GIVEN EXERCISE >> Put the data below into a JSON list of strings, one string per line, skipping any blank lines. Leave the pictures out of your answer.

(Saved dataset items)
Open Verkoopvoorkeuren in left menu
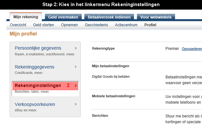 coord(35,104)
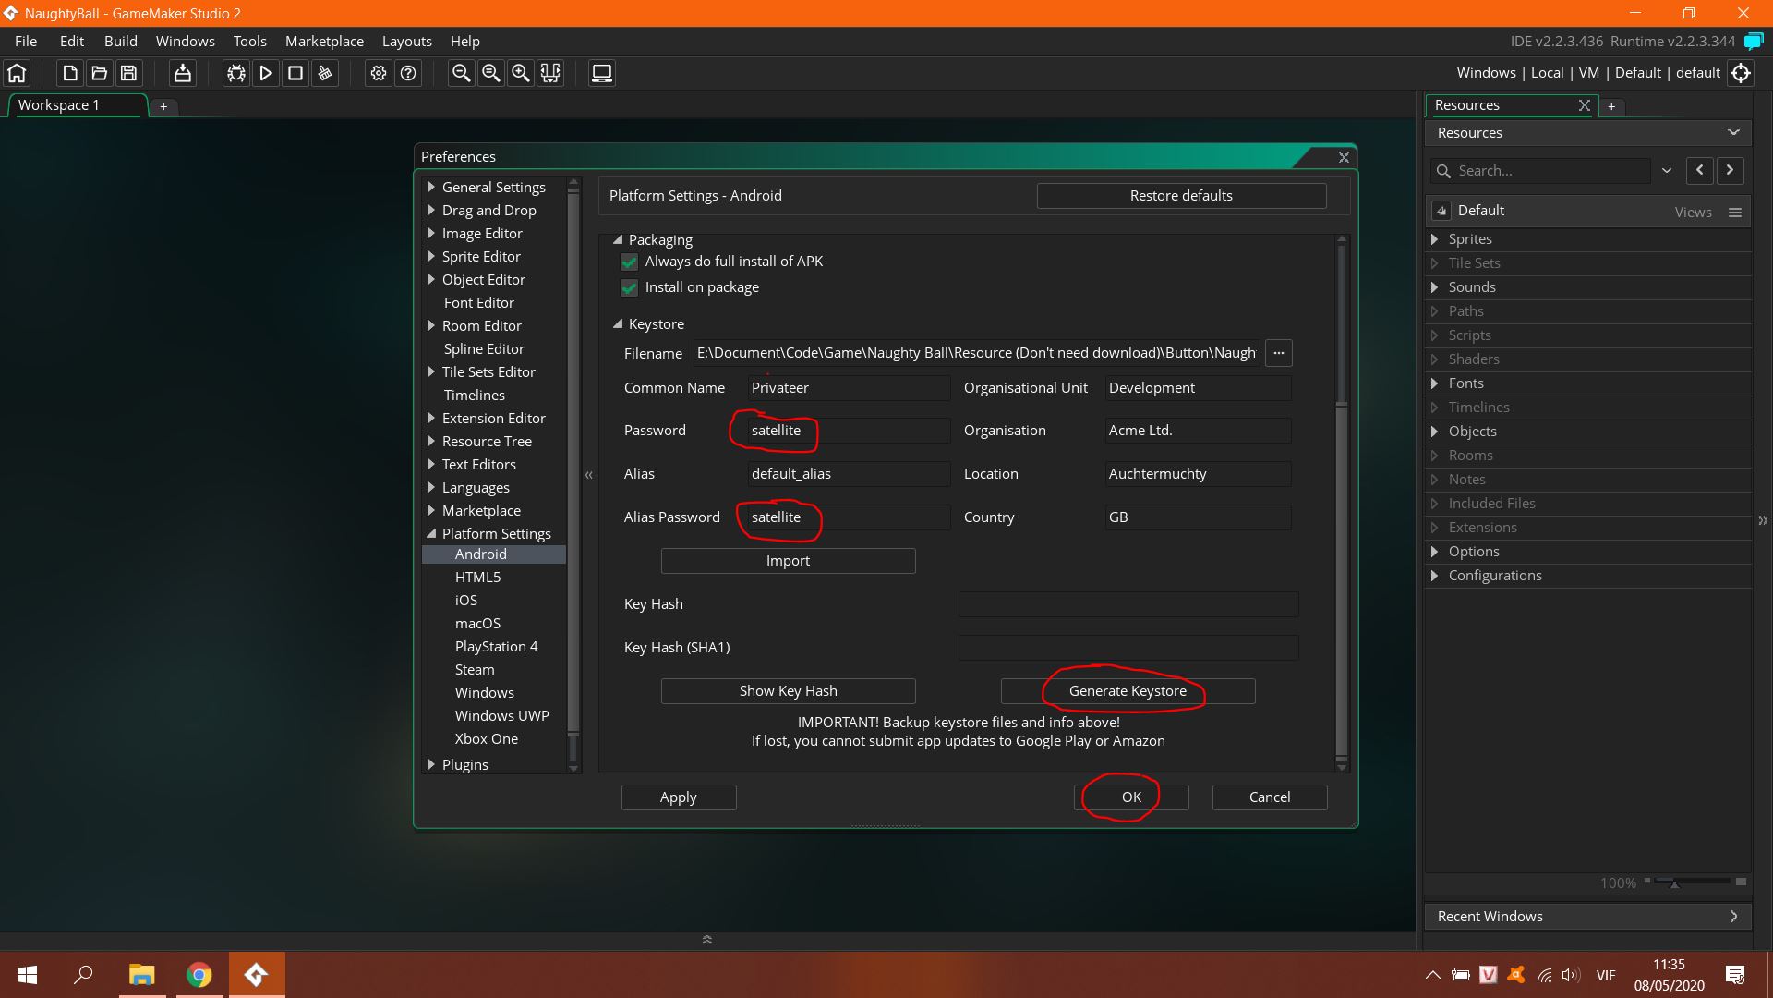Toggle Install on package checkbox
Viewport: 1773px width, 998px height.
(x=630, y=287)
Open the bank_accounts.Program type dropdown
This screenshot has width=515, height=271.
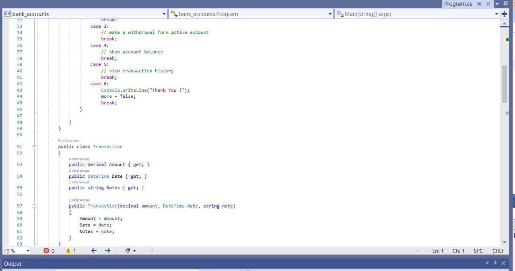point(330,13)
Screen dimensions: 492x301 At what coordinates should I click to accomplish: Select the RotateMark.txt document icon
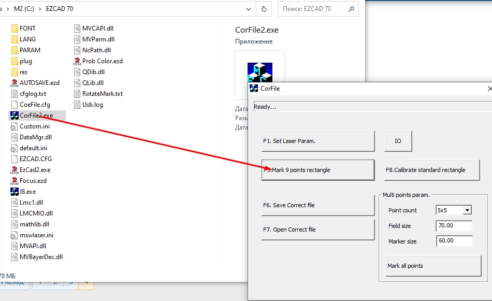pos(77,94)
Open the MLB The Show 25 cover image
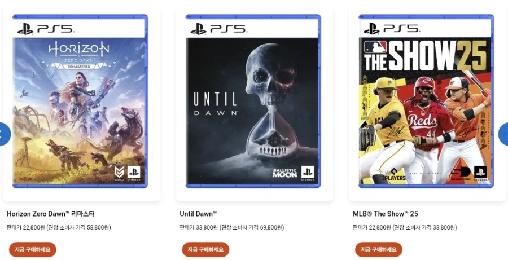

CORRECT ANSWER >>
[
  "Open Verkoopvoorkeuren in left menu",
  " coord(35,104)",
  "Toggle Install on package checkbox",
  "Viewport: 1773px width, 998px height.",
  "(x=630, y=287)",
  "Open the bank_accounts.Program type dropdown",
  "This screenshot has width=515, height=271.",
  "point(330,13)",
  "Screen dimensions: 492x301 At what coordinates should I click to accomplish: Select the RotateMark.txt document icon",
  "pos(77,94)",
  "Open the MLB The Show 25 cover image"
]